Since about one-third of trials for violent crimes result in an acquittal, the Kalven-Zeisel data would seem to entail that only about 15% of the acquittals are ‘clearly’ acquittals, while some 85% are, in the opinion of the presiding judge, close cases. If, as in our example from 2008, there are some 15k acquittals, more than 12k of them are close enough to warrant an assumption that these are probably factually guilty defendants, even if their apparent guilt fails to eliminate all reasonable doubts.



Putting the two data sets together, it is fair to say that significantly more than half of those acquitted at trial of a violent crime were nonetheless regarded by the jurors and judges as probably guilty and thereby are reasonably assumed to be false negatives.[4] Accordingly, I shall hereafter assume that, among those 15k acquittals that emerged in trials for violent crimes in the US in 2008, some 11.2k of them were false negatives.

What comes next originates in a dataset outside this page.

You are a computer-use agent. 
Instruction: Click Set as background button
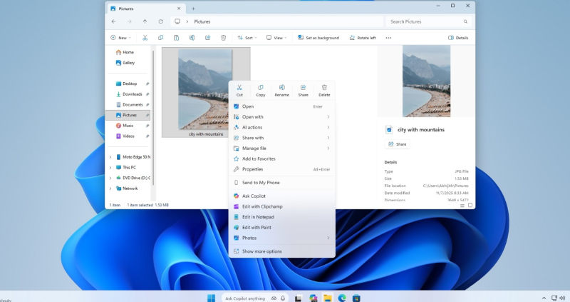[318, 38]
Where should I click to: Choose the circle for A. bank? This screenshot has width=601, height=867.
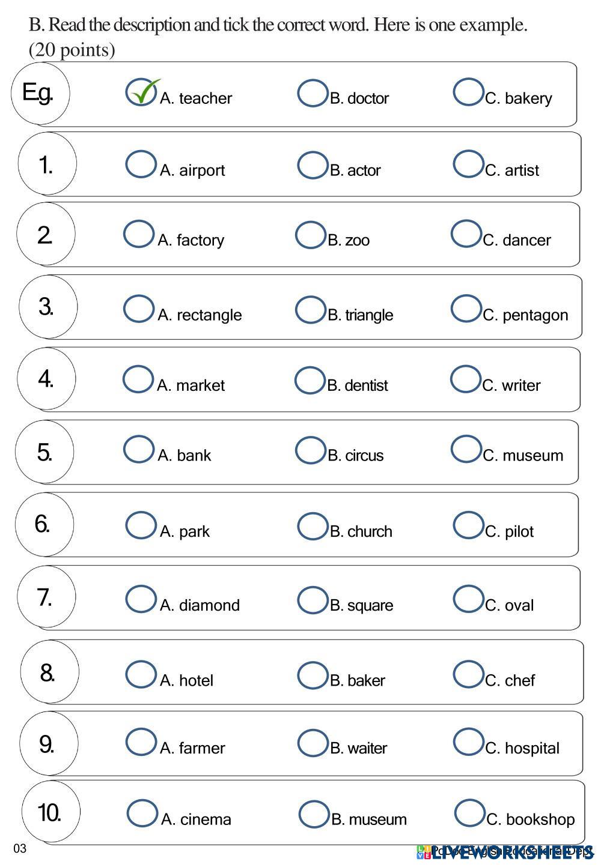(x=138, y=450)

ii). False negatives in the dropping of charges (pre-trial acquittals). The much more intriguing question concerns the true guilt or innocence not of those 15k defendants acquitted at trial but of those 217k arrestees against whom charges were dropped or dismissed. Such decisions obviously came prior to trial, usually at the initiative of a prosecutor, sometimes at the initiative of a judge. We know that of those arrested by the police and charged with violent crimes in 2008, some 37% never make it to a trial or a plea bargain; the prosecutor or the pre-trial judge, in effect, acquits them. But how many of them so acquitted were truly innocent? Fortunately, there are two very large studies that shed substantial light on the answer to that crucial question. Both depend on the responses of thousands of prosecutors who were quizzed about the reasons why they dropped the charges that they did. One such study, analyzing FBI-initiated prosecutions nationwide, provides annual data about the reasons why federal prosecutors have dropped (and judges have dismissed) charges against those accused of a violent crime. The second study, undertaken by the Bureau of Justice Statistics, looked at the same issue in state cases, where of course most violent crime adjudications take place.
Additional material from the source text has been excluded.